[Record excerpts Boundary: Start]

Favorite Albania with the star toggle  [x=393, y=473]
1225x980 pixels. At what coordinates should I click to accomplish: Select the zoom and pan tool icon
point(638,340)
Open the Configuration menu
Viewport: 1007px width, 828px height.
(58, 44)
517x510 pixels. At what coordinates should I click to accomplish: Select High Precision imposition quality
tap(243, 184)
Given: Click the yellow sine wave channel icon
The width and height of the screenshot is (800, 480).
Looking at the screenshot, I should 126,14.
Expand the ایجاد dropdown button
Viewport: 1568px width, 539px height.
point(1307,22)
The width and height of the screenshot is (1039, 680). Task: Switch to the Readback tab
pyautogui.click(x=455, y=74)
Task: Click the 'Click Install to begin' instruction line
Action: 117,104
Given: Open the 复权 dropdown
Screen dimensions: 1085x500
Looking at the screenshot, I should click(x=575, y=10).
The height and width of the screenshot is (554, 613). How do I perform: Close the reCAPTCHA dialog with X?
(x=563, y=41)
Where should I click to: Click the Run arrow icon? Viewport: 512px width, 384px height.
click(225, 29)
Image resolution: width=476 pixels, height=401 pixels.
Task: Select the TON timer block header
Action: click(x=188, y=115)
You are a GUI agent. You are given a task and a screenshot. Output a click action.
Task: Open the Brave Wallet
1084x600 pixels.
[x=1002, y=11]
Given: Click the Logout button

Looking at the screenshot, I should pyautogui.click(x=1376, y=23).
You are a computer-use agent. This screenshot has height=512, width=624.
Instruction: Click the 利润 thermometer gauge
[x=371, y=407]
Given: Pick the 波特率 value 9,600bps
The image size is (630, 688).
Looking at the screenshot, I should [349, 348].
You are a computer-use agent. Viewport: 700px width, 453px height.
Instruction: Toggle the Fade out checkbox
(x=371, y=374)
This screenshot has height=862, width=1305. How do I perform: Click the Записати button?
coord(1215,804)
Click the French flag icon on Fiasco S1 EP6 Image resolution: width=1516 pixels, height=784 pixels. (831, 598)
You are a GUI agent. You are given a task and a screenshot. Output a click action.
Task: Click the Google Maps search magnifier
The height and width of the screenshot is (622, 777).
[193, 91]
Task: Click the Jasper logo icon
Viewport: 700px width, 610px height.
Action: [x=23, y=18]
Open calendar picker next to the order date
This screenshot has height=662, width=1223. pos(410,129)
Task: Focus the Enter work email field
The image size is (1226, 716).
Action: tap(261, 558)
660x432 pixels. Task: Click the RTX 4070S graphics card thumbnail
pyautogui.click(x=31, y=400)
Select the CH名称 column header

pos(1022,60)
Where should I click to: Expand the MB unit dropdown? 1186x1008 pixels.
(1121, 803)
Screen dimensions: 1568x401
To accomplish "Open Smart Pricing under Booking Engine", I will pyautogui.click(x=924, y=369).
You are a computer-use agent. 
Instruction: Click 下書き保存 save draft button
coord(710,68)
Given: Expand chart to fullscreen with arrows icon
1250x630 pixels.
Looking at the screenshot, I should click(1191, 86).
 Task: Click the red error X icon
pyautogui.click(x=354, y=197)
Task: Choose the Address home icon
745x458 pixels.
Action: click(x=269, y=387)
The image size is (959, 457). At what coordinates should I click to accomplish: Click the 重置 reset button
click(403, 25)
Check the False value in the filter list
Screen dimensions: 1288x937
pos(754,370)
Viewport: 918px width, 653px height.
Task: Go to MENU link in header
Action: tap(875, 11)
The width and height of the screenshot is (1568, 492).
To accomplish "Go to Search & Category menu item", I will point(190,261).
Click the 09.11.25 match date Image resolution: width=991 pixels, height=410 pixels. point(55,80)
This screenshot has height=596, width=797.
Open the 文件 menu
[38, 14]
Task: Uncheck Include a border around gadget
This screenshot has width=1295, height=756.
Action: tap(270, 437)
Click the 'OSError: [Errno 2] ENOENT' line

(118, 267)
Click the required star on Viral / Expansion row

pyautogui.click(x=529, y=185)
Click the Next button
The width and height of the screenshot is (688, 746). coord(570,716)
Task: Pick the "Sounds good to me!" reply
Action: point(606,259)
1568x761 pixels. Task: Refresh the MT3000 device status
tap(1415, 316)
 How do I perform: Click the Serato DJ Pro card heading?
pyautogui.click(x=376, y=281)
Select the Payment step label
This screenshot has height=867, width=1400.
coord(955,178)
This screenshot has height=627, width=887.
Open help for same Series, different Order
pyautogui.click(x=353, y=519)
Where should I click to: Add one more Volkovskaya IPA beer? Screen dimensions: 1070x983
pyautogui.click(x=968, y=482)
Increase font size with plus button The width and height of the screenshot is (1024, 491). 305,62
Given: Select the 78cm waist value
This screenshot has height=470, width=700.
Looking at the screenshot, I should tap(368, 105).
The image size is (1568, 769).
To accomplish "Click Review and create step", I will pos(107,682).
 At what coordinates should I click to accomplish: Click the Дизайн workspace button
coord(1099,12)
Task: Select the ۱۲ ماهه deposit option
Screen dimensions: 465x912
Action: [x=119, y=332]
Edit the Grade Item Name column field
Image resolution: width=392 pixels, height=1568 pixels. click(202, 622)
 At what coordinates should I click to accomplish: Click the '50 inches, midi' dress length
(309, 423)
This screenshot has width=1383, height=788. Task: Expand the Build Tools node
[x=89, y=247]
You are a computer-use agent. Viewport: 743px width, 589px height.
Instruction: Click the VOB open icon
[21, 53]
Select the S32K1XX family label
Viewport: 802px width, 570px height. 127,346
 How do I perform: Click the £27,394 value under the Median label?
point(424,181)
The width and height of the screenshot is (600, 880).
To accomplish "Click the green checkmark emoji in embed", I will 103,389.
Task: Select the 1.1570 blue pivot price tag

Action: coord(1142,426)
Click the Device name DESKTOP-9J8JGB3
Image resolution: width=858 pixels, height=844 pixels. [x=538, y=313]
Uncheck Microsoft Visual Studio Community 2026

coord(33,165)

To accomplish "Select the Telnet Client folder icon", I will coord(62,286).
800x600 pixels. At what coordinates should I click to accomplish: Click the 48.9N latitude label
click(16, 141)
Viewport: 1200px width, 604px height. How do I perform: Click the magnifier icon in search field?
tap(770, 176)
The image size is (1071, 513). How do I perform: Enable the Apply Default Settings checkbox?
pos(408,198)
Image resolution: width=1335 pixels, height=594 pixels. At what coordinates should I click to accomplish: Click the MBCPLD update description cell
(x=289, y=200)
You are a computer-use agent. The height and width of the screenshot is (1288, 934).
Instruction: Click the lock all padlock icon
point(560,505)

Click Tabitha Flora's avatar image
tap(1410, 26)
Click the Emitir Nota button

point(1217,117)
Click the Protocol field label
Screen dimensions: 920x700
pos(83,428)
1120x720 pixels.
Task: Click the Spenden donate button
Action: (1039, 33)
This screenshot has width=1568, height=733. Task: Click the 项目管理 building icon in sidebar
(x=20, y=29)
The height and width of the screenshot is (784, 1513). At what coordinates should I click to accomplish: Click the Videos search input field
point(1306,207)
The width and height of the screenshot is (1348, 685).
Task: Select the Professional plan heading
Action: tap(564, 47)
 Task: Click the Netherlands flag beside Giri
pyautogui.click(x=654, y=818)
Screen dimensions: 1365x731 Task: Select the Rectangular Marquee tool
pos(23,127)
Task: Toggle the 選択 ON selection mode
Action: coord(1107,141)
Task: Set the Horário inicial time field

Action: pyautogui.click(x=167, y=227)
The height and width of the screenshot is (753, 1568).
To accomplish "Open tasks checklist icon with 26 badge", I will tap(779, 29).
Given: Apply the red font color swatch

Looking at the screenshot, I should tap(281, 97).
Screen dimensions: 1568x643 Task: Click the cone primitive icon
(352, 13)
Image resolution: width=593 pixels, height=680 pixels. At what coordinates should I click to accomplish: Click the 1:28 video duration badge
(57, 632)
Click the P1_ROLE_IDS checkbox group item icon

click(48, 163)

[Record excerpts Boundary: End]

Aim of the exercise. The records above must each be restated exactly as they stand.

Answer below.
Favorite Albania with the star toggle  [x=393, y=473]
1225x980 pixels. At what coordinates should I click to accomplish: Select the zoom and pan tool icon
point(638,340)
Open the Configuration menu
Viewport: 1007px width, 828px height.
(58, 44)
517x510 pixels. At what coordinates should I click to accomplish: Select High Precision imposition quality
tap(243, 184)
Given: Click the yellow sine wave channel icon
The width and height of the screenshot is (800, 480).
Looking at the screenshot, I should 126,14.
Expand the ایجاد dropdown button
Viewport: 1568px width, 539px height.
point(1307,22)
The width and height of the screenshot is (1039, 680). Task: Switch to the Readback tab
pyautogui.click(x=455, y=74)
Task: Click the 'Click Install to begin' instruction line
Action: 117,104
Given: Open the 复权 dropdown
Screen dimensions: 1085x500
Looking at the screenshot, I should click(x=575, y=10).
The height and width of the screenshot is (554, 613). How do I perform: Close the reCAPTCHA dialog with X?
(x=563, y=41)
Where should I click to: Click the Run arrow icon? Viewport: 512px width, 384px height.
click(225, 29)
Image resolution: width=476 pixels, height=401 pixels.
Task: Select the TON timer block header
Action: click(x=188, y=115)
You are a GUI agent. You are given a task and a screenshot. Output a click action.
Task: Open the Brave Wallet
1084x600 pixels.
[x=1002, y=11]
Given: Click the Logout button

Looking at the screenshot, I should pyautogui.click(x=1376, y=23).
You are a computer-use agent. This screenshot has height=512, width=624.
Instruction: Click the 利润 thermometer gauge
[x=371, y=407]
Given: Pick the 波特率 value 9,600bps
The image size is (630, 688).
Looking at the screenshot, I should [349, 348].
You are a computer-use agent. Viewport: 700px width, 453px height.
Instruction: Toggle the Fade out checkbox
(x=371, y=374)
This screenshot has height=862, width=1305. How do I perform: Click the Записати button?
coord(1215,804)
Click the French flag icon on Fiasco S1 EP6 Image resolution: width=1516 pixels, height=784 pixels. (831, 598)
You are a GUI agent. You are given a task and a screenshot. Output a click action.
Task: Click the Google Maps search magnifier
The height and width of the screenshot is (622, 777).
[193, 91]
Task: Click the Jasper logo icon
Viewport: 700px width, 610px height.
Action: [x=23, y=18]
Open calendar picker next to the order date
This screenshot has height=662, width=1223. pos(410,129)
Task: Focus the Enter work email field
The image size is (1226, 716).
Action: tap(261, 558)
660x432 pixels. Task: Click the RTX 4070S graphics card thumbnail
pyautogui.click(x=31, y=400)
Select the CH名称 column header

pos(1022,60)
Where should I click to: Expand the MB unit dropdown? 1186x1008 pixels.
(1121, 803)
Screen dimensions: 1568x401
To accomplish "Open Smart Pricing under Booking Engine", I will pyautogui.click(x=924, y=369).
You are a computer-use agent. 
Instruction: Click 下書き保存 save draft button
coord(710,68)
Given: Expand chart to fullscreen with arrows icon
1250x630 pixels.
Looking at the screenshot, I should click(1191, 86).
 Task: Click the red error X icon
pyautogui.click(x=354, y=197)
Task: Choose the Address home icon
745x458 pixels.
Action: click(x=269, y=387)
The image size is (959, 457). At what coordinates should I click to accomplish: Click the 重置 reset button
click(403, 25)
Check the False value in the filter list
Screen dimensions: 1288x937
pos(754,370)
Viewport: 918px width, 653px height.
Task: Go to MENU link in header
Action: tap(875, 11)
The width and height of the screenshot is (1568, 492).
To accomplish "Go to Search & Category menu item", I will point(190,261).
Click the 09.11.25 match date Image resolution: width=991 pixels, height=410 pixels. point(55,80)
This screenshot has height=596, width=797.
Open the 文件 menu
[38, 14]
Task: Uncheck Include a border around gadget
This screenshot has width=1295, height=756.
Action: tap(270, 437)
Click the 'OSError: [Errno 2] ENOENT' line

(118, 267)
Click the required star on Viral / Expansion row

pyautogui.click(x=529, y=185)
Click the Next button
The width and height of the screenshot is (688, 746). coord(570,716)
Task: Pick the "Sounds good to me!" reply
Action: point(606,259)
1568x761 pixels. Task: Refresh the MT3000 device status
tap(1415, 316)
 How do I perform: Click the Serato DJ Pro card heading?
pyautogui.click(x=376, y=281)
Select the Payment step label
This screenshot has height=867, width=1400.
coord(955,178)
This screenshot has height=627, width=887.
Open help for same Series, different Order
pyautogui.click(x=353, y=519)
Where should I click to: Add one more Volkovskaya IPA beer? Screen dimensions: 1070x983
pyautogui.click(x=968, y=482)
Increase font size with plus button The width and height of the screenshot is (1024, 491). 305,62
Given: Select the 78cm waist value
This screenshot has height=470, width=700.
Looking at the screenshot, I should tap(368, 105).
The image size is (1568, 769).
To accomplish "Click Review and create step", I will pos(107,682).
 At what coordinates should I click to accomplish: Click the Дизайн workspace button
coord(1099,12)
Task: Select the ۱۲ ماهه deposit option
Screen dimensions: 465x912
Action: [x=119, y=332]
Edit the Grade Item Name column field
Image resolution: width=392 pixels, height=1568 pixels. click(202, 622)
 At what coordinates should I click to accomplish: Click the '50 inches, midi' dress length
(309, 423)
This screenshot has width=1383, height=788. Task: Expand the Build Tools node
[x=89, y=247]
You are a computer-use agent. Viewport: 743px width, 589px height.
Instruction: Click the VOB open icon
[21, 53]
Select the S32K1XX family label
Viewport: 802px width, 570px height. 127,346
 How do I perform: Click the £27,394 value under the Median label?
point(424,181)
The width and height of the screenshot is (600, 880).
To accomplish "Click the green checkmark emoji in embed", I will 103,389.
Task: Select the 1.1570 blue pivot price tag

Action: coord(1142,426)
Click the Device name DESKTOP-9J8JGB3
Image resolution: width=858 pixels, height=844 pixels. [x=538, y=313]
Uncheck Microsoft Visual Studio Community 2026

coord(33,165)

To accomplish "Select the Telnet Client folder icon", I will coord(62,286).
800x600 pixels. At what coordinates should I click to accomplish: Click the 48.9N latitude label
click(16, 141)
Viewport: 1200px width, 604px height. How do I perform: Click the magnifier icon in search field?
tap(770, 176)
The image size is (1071, 513). How do I perform: Enable the Apply Default Settings checkbox?
pos(408,198)
Image resolution: width=1335 pixels, height=594 pixels. At what coordinates should I click to accomplish: Click the MBCPLD update description cell
(x=289, y=200)
You are a computer-use agent. The height and width of the screenshot is (1288, 934).
Instruction: Click the lock all padlock icon
point(560,505)

Click Tabitha Flora's avatar image
tap(1410, 26)
Click the Emitir Nota button

point(1217,117)
Click the Protocol field label
Screen dimensions: 920x700
pos(83,428)
1120x720 pixels.
Task: Click the Spenden donate button
Action: (1039, 33)
This screenshot has width=1568, height=733. Task: Click the 项目管理 building icon in sidebar
(x=20, y=29)
The height and width of the screenshot is (784, 1513). At what coordinates should I click to accomplish: Click the Videos search input field
point(1306,207)
The width and height of the screenshot is (1348, 685).
Task: Select the Professional plan heading
Action: tap(564, 47)
 Task: Click the Netherlands flag beside Giri
pyautogui.click(x=654, y=818)
Screen dimensions: 1365x731 Task: Select the Rectangular Marquee tool
pos(23,127)
Task: Toggle the 選択 ON selection mode
Action: coord(1107,141)
Task: Set the Horário inicial time field

Action: pyautogui.click(x=167, y=227)
The height and width of the screenshot is (753, 1568).
To accomplish "Open tasks checklist icon with 26 badge", I will tap(779, 29).
Given: Apply the red font color swatch

Looking at the screenshot, I should tap(281, 97).
Screen dimensions: 1568x643 Task: Click the cone primitive icon
(352, 13)
Image resolution: width=593 pixels, height=680 pixels. At what coordinates should I click to accomplish: Click the 1:28 video duration badge
(57, 632)
Click the P1_ROLE_IDS checkbox group item icon

click(48, 163)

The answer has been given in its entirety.